Un percorso particolare il suo, al pari di Giada D’Antonio. Un percorso che ha fatto anche discutere. Un po’ per i molteplici viaggi intercontinentali ravvicinati, un po’ per questa convocazione fulminea ai Giochi Olimpici, quando comunque ci sono ragazze di Coppa Europa che stanno andando forte e che sono anche entrate nella top20 in Coppa del Mondo. Presenze in Coppa Europa? Zero.
«Sono veramente felice di poter vivere questo sogno, per me è solamente un punto di partenza per le prossime stagioni – dice -. A inizio stagione non pensavo di fare questo percorso, è stata senza dubbio una stagione intensa: abbiamo viaggiato tanto tra Stati Uniti e Canada, però a me piace».

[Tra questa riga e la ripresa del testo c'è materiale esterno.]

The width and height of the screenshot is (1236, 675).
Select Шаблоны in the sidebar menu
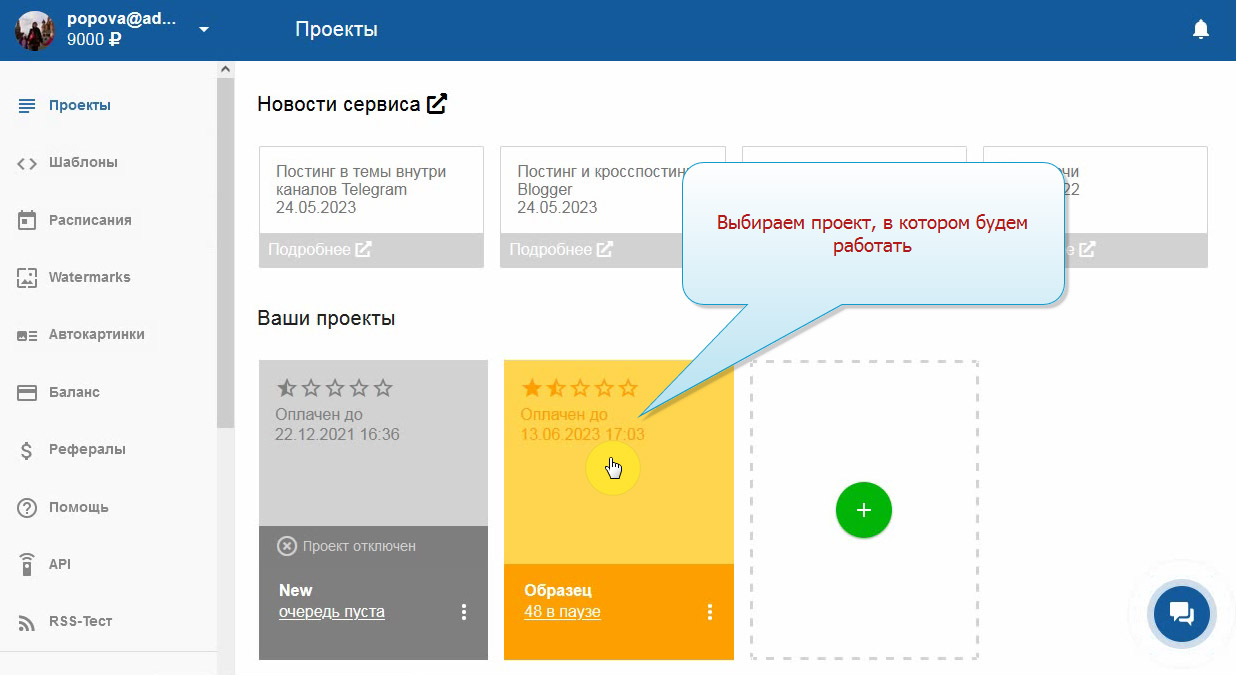coord(83,162)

Al traguardo grande emozione, alla partenza un po’ di tensione «perché non volevo rovinare la bella manche di Nicol e alla fine sono contenta della mia prestazione». Le fa strano trovarsi in pista insieme a Mikaela Shiffrin, Wendy Holdener e Petra Vlhova. «Lo scorso anno le guardavo in televisione, ora sono qui con loro in partenza».
Le ritroverà nell’ultima gara in programma dello sci alpino. Quella di slalom. La seconda esperienza olimpica di Anna Trocker, una di quelle ragazze del vivaio azzurro che meritano attenzione. Senza pressioni e con i giusti tempi.